The Scriptures are full of the stories of people who brought either great joy to themselves and pleasure to God through right and careful discerning, or great misery to themselves and shame on the name of Christ through careless and thoughtless living. There is a distinct and unavoidable call throughout the pages of God's Word to exercise purposeful, knowledgeable, Scriptural discernment in the big and small decisions of life. Just like any other sin, we cannot excuse careless living by pleading ignorance.
But of course none of us are where we ought to be, yet. The exercise of spiritual discernment is exactly that -- the sweaty, determined, goal-oriented exercise of our souls. If we desire to be spiritually mature, we must be willing to do the hard work of becoming spiritually discerning. As Challies writes:
The Bible places great emphasis on spiritual maturity because, like children, immature believers are prone to sample anything. They are attracted to what looks good to their untrained eyes. Only as they grow in maturity are they able to differentiate between what pleased God and what does not. Because of this there can be no growth without discernment.

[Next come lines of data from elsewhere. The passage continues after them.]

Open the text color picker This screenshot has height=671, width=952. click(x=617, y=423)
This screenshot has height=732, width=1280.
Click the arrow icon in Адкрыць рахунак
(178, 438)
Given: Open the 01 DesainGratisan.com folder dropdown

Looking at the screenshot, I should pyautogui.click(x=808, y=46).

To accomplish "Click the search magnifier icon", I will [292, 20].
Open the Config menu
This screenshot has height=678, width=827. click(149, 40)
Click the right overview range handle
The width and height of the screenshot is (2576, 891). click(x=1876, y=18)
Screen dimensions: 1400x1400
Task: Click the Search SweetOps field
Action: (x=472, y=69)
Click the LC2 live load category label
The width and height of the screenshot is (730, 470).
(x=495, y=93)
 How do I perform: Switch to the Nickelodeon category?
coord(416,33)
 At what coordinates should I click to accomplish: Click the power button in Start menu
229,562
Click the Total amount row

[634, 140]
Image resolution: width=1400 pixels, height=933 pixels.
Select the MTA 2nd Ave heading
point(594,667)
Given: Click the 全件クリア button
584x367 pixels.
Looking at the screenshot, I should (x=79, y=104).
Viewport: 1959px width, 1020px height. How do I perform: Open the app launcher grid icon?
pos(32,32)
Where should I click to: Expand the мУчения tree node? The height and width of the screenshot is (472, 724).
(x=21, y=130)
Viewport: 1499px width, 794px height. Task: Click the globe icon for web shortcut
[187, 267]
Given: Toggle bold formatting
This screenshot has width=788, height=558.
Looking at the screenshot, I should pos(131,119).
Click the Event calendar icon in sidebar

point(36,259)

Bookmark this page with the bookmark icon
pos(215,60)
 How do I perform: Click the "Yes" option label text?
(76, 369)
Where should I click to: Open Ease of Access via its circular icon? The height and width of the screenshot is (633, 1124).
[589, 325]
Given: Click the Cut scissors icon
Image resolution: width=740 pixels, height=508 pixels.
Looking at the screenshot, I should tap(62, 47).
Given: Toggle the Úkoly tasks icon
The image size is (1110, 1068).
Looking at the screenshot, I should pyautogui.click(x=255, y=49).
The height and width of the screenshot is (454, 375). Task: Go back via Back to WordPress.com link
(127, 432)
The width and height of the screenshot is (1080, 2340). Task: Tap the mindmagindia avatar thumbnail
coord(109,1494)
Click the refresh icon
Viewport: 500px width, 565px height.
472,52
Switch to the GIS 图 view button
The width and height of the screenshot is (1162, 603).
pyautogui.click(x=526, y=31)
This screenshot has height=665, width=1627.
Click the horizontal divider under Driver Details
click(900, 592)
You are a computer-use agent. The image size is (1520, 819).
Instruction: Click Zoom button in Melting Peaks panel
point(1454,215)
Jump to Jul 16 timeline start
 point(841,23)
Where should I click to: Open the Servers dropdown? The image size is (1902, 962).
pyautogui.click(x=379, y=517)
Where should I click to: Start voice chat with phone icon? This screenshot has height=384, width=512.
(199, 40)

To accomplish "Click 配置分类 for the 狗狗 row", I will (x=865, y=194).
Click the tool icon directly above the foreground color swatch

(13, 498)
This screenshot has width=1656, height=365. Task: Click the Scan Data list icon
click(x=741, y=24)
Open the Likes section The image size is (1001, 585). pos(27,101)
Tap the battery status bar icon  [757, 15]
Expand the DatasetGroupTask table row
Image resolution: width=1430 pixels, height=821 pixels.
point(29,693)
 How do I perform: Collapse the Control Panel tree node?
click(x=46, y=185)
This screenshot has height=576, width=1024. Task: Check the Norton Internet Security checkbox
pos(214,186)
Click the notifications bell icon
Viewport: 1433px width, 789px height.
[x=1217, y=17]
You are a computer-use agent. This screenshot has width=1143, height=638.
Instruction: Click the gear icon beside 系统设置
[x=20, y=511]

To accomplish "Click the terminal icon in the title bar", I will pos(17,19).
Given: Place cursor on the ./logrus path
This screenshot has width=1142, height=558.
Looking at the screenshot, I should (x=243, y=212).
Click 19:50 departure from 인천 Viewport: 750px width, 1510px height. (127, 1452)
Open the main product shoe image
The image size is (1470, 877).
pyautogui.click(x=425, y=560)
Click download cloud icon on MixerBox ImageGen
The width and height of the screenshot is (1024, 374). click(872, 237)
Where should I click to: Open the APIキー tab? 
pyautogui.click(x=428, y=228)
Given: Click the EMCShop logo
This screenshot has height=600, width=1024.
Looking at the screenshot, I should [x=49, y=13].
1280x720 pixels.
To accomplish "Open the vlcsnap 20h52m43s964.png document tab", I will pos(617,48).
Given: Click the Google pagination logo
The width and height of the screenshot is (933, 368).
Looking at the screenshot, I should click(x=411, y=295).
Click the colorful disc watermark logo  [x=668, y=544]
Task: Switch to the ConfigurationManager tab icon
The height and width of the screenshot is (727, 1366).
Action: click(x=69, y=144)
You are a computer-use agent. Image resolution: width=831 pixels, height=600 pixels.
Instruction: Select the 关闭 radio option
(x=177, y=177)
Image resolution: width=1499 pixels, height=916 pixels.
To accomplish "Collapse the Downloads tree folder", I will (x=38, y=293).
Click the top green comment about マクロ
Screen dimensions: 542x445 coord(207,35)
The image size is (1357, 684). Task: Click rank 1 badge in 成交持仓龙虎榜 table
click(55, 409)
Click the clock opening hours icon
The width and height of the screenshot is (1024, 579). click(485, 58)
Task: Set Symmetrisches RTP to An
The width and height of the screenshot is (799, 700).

My wife and I have learned something else about children: children hate to be called children. Babies hate to be called babies. They don't like to be known as immature or childish, even when they clearly are. Every little boy wants to be a big boy. Every little girl wants to be a woman. God has somehow built into us a desire to mature. Every person want to feel mature and grown up. When the author of Hebrews describes his readers as children he is not paying them a compliment, and he knows that they will be insulted. He hopes to show them their desperate condition and to impress upon them how serious their spiritual condition is. God demands and expects maturity, and maturity is inseparable from discernment. A Christian cannot have one without the other.
The admonition to which he is referring is found in Hebrews 5:11-14 . There the writer reminds us that the art and grace of genuine, spiritual discernment comes only to those who " by reason of use have their senses exercised to discern both good and evil." Only by regularly using God's Word (not jut hearing it, not just reading it, not just talking about it), do we become skilled with God's Word. And only when we are skilled with God's Word will we be able to accurately discern right from wrong.